» **Source text**
==*==
Adding AA78mTc side count to High Low

[Norm]

I am amazed by supposedly educated and talented players making such ridiculous, untrue and ludicrous statements.

Count me in as uneducated and ludicrous. This strongly reminds me of discussions about a system many years back that was fine tuned with devices used for back of the envelop estimates and supposedly resulting in more "power" with sims that were not accurate comparisons. ET Fan was also involved with that and gave extremely poor advice on how to compare strategies.

[bjanalyst]

You are not answering my question. You are giving me critical running counts for KO. I am asking about balanced KO not KO. The tag values for KO and balanced KO is different because the KO count is being converted to equivalent balanced count. It is counting the 8s and 9s as -1/3 to make it balanced. You can't just true count KO without getting the running count tag values from balanced KO. You must count the tags in fractions for power.

The 8's and 9's are -(1/13) not -(1/3) in the balanced KO count. But the balanced KO count is equivalaent to the unblanaced KO count where the balanced KO count has integer tag values which humans can use. That the two counts are equivalent can be seen by CC(KO, KO.bal) = 100%.
==*==
» **Raw data**
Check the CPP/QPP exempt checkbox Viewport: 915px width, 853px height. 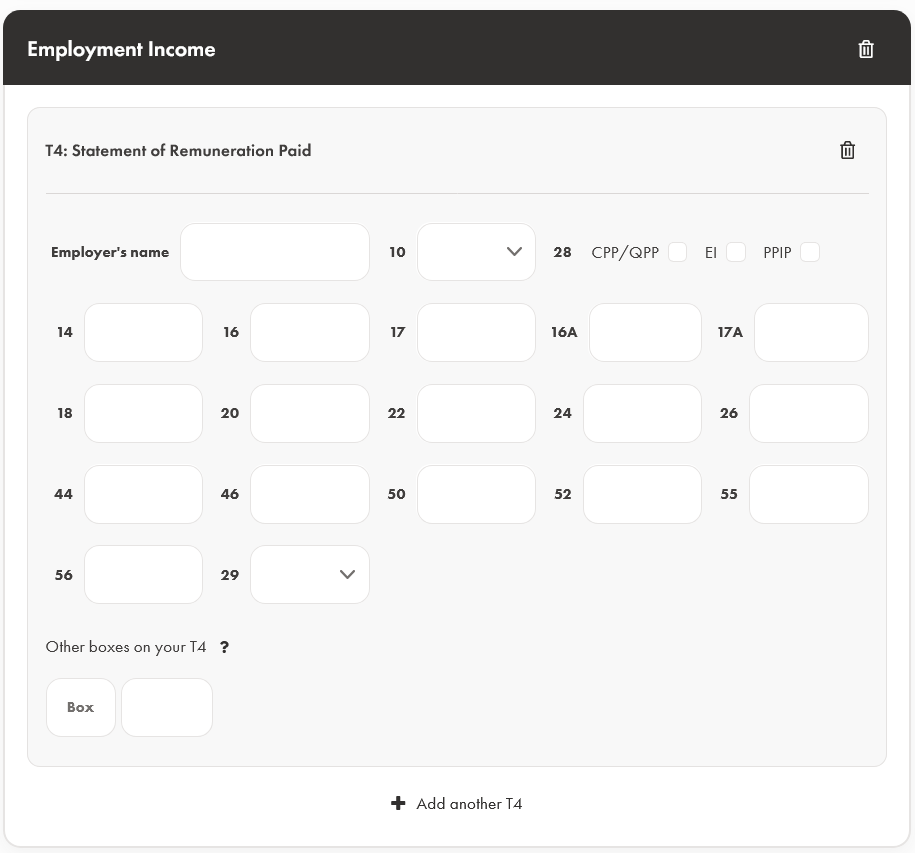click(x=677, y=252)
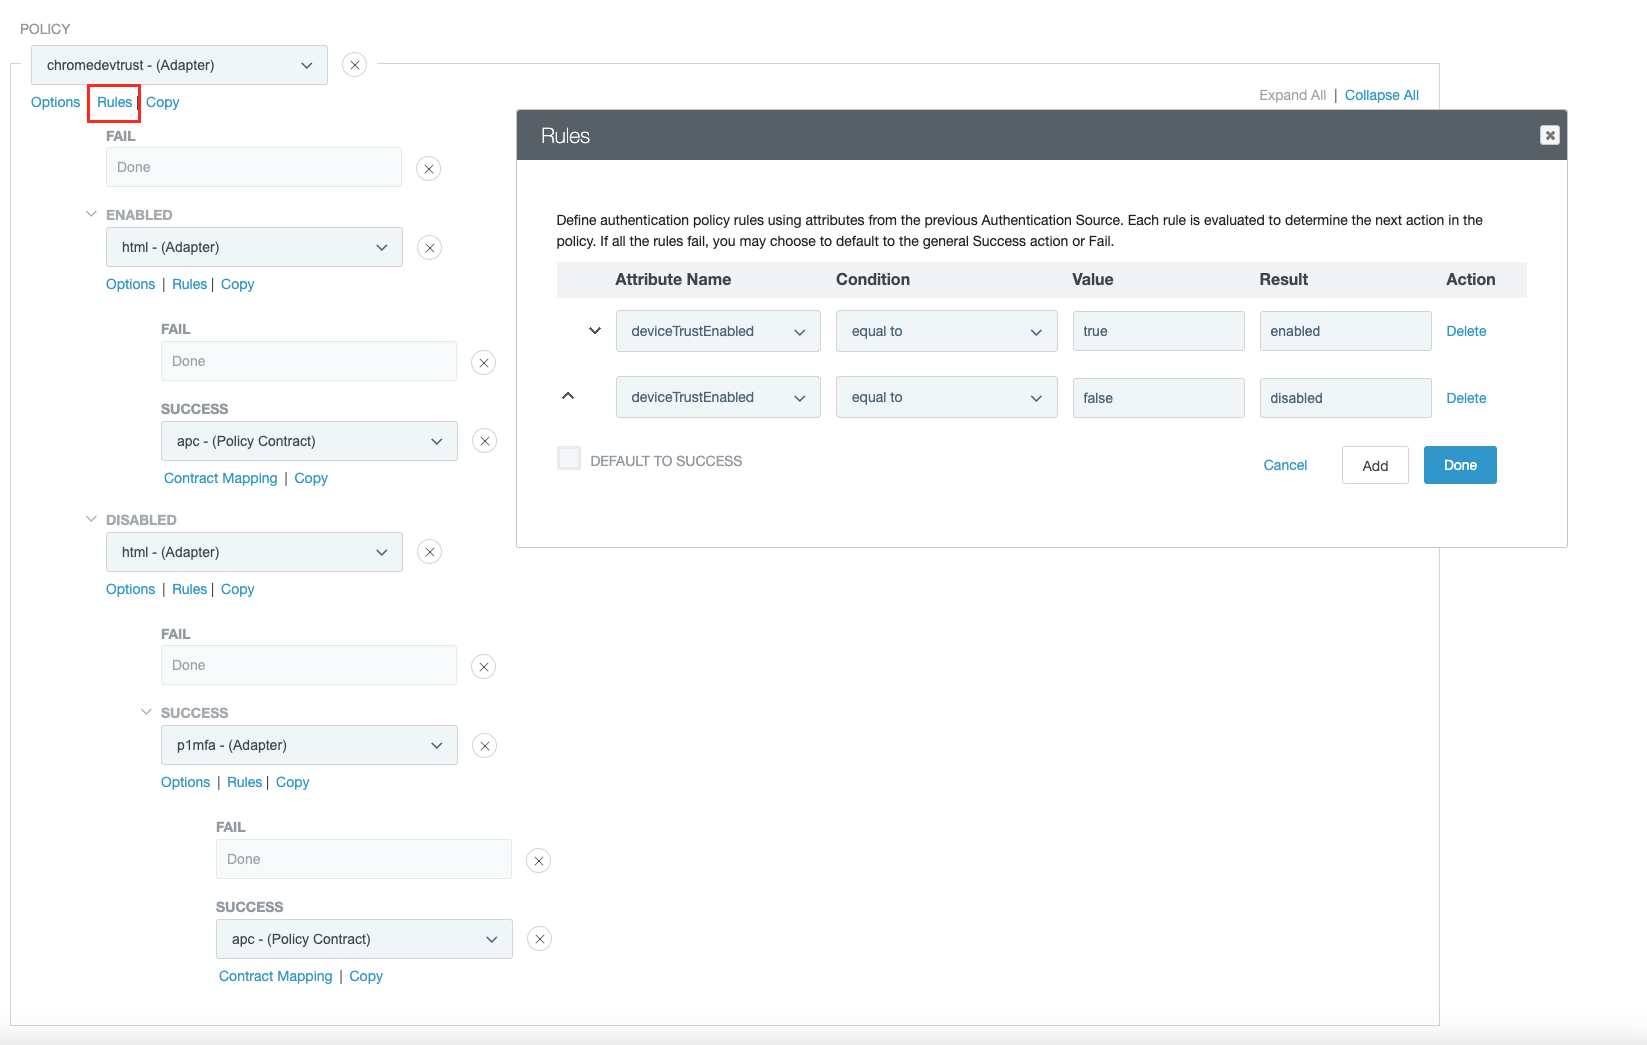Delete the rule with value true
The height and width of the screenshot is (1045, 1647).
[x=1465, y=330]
==*==
Please copy the passage of the card-counting thread above between "The 8's and" and "KO.bal) = 100%.", inclusive, word for word.

The 8's and 9's are -(1/13) not -(1/3) in the balanced KO count. But the balanced KO count is equivalaent to the unblanaced KO count where the balanced KO count has integer tag values which humans can use. That the two counts are equivalent can be seen by CC(KO, KO.bal) = 100%.